I liked your use of ed. You can avoid one pipe with the -s option: `echo ,n | ed -s file`. Also, another POSIX one-process option besides awk: `pr -tn file` (with different padding).


GNU's Hello World (version 2.7) example is 586 KB gzipped.

https://www.gnu.org/software/hello/


"The GNU Hello program produces a familiar, friendly greeting. Yes, this is another implementation of the classic program that prints “Hello, world!” when you run it.

However, unlike the minimal version often seen, GNU Hello processes its argument list to modify its behavior, supports greetings in many languages, and so on. The primary purpose of GNU Hello is to demonstrate how to write other programs that do these things; it serves as a model for GNU coding standards and GNU maintainer practices."


That must have been one of Ken Thompson’s more productive days.

(alluding to a quote from him that I can’t source, “One of my most productive days was throwing away 1000 lines of code.”)


Nah, the codebase just hadn't been touched by the FSF yet.

See also, "UNIX Style, or cat -v Considered Harmful" (http://harmful.cat-v.org/cat-v/).

It seems telling that the GNU echo's source is "derived from code echo.c in Bash."


i don't get while people are being snide about code that does more and so has more lines. a small amount of code is very nice and elegant, but if it doesn't do what people need then it's pointless.


I think their point is that you should separate it in different utilities/binaries which would be very simple and have less bugs, and let users combine them as they wish.

For example, instead of cat -v, you'd have a second utility called, 'nonprint' which would just translate non-printing chars, and you'd call it using

     cat file1 file2 | nonprint


"nonprint" existed as "vis" on some systems AFAIR.


The Unix Programming Environment has a discussion of vis on page 172. It notes that you can use 'sed -n l' to do the same thing.


yes


You are making the system more complicated for everyone because of features that only a few users know about. This is how code bloat starts its life cycle.

If you need more features from a basic utility like echo or cat you should create your own version, maybe with a slightly different name, and leave the original as it is.

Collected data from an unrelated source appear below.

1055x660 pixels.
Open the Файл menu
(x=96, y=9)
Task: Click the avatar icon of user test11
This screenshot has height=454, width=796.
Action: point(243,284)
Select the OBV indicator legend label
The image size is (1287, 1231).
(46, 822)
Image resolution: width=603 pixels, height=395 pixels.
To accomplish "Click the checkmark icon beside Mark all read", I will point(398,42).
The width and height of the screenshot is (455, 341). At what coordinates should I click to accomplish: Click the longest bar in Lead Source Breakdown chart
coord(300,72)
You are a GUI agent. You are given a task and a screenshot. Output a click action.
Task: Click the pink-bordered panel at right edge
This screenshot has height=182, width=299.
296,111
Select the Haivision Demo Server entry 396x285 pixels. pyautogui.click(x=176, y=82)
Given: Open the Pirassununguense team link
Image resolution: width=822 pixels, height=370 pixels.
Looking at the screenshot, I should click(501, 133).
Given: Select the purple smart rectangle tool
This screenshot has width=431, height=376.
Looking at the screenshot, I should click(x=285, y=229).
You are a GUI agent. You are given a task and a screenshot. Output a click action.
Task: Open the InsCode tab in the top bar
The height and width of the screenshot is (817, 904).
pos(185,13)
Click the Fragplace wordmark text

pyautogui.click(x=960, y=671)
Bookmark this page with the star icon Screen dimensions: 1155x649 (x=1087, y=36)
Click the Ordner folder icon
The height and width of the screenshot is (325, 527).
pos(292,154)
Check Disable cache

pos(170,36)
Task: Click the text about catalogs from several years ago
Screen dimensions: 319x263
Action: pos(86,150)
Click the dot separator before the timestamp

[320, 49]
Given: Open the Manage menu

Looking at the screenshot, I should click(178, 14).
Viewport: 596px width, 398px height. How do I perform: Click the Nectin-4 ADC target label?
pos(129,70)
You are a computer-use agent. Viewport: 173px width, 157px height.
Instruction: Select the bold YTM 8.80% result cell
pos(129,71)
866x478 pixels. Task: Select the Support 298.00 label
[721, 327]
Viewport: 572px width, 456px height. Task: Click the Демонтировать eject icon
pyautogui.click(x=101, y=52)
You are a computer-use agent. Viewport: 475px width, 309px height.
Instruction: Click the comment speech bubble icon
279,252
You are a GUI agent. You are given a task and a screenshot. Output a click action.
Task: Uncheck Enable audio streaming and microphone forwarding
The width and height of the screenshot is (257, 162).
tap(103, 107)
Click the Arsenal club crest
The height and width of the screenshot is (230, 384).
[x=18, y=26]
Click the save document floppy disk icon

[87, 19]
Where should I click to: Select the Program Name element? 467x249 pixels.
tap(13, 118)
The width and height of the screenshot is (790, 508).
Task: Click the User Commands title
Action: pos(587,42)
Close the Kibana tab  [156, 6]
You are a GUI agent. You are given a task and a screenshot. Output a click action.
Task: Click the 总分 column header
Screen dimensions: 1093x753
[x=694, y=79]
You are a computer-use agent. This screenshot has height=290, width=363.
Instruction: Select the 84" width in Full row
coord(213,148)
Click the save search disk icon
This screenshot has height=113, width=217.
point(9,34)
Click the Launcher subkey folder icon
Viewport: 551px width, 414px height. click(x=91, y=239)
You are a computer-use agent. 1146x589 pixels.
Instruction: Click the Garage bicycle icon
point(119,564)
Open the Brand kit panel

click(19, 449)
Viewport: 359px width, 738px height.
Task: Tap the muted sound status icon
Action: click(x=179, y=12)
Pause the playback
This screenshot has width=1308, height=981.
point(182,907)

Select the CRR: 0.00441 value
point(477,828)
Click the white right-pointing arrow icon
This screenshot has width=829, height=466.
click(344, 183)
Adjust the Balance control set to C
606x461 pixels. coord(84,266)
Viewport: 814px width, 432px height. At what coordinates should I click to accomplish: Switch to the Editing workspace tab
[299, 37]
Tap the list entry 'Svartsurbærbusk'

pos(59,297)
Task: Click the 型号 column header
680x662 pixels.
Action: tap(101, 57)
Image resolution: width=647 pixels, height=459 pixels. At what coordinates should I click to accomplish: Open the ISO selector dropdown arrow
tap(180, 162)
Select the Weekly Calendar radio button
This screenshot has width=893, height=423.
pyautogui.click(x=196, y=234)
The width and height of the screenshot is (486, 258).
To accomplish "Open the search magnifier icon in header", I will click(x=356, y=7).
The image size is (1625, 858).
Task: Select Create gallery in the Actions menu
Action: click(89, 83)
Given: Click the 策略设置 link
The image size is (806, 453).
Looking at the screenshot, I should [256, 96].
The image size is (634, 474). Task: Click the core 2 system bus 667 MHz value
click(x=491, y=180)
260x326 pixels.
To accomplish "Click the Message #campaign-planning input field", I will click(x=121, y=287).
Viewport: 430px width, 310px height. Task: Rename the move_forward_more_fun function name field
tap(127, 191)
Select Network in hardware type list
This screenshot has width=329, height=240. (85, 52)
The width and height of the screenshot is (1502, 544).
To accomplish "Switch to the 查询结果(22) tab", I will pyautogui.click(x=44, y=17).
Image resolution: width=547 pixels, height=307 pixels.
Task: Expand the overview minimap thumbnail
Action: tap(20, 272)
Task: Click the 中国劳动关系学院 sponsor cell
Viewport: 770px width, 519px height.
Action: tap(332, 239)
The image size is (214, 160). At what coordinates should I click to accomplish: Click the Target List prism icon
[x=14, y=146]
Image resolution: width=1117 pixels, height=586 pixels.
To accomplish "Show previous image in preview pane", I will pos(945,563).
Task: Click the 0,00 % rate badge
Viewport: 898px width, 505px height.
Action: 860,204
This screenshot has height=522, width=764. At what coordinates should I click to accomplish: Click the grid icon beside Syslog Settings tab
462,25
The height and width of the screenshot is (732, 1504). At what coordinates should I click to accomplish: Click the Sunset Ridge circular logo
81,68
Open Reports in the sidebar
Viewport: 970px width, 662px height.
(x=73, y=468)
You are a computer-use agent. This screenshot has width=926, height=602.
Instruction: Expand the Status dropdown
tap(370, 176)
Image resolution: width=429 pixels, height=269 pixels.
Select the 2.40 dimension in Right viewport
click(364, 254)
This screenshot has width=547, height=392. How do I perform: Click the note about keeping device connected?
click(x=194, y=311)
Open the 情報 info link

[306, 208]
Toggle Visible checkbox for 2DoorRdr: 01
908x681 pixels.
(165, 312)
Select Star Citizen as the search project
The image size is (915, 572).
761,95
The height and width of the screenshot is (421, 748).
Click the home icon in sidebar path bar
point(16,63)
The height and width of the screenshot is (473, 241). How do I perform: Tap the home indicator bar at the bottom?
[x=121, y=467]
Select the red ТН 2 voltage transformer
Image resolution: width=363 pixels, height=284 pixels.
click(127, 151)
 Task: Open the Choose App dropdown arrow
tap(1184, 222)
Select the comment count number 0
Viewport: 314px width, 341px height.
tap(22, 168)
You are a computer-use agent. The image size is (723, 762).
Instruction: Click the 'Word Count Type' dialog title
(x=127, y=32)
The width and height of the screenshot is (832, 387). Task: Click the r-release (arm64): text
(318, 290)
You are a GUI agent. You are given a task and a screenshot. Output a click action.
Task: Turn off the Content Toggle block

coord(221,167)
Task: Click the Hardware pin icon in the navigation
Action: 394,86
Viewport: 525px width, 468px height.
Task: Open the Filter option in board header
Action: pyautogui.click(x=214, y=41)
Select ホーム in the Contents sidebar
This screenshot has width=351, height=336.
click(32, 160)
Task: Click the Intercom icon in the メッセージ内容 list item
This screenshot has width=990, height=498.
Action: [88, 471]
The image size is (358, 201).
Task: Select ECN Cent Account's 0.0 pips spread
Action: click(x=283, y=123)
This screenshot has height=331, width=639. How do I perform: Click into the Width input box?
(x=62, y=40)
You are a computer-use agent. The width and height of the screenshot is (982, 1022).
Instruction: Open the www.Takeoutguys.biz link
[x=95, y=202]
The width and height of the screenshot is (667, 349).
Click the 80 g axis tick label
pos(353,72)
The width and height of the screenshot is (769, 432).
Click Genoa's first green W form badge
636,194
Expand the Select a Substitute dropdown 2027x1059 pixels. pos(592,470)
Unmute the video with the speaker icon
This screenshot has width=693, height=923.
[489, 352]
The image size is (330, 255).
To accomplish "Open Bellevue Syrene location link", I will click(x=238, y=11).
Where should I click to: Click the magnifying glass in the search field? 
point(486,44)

That's exactly what happened.

Those crazy kids at Berkeley cooked up BSD, which was written to meet their needs and subsequently forked into a few variants. The GNU people made a GNU collection of core utilities that met their particular needs and desires.

The Unix nerds at my University felt as you did, and ran a Unix System 5 variant into the late 90's.


Anyone can find those features in the man page. I guarantee that the number of people who use those features is much larger than the number of people who read the source before today.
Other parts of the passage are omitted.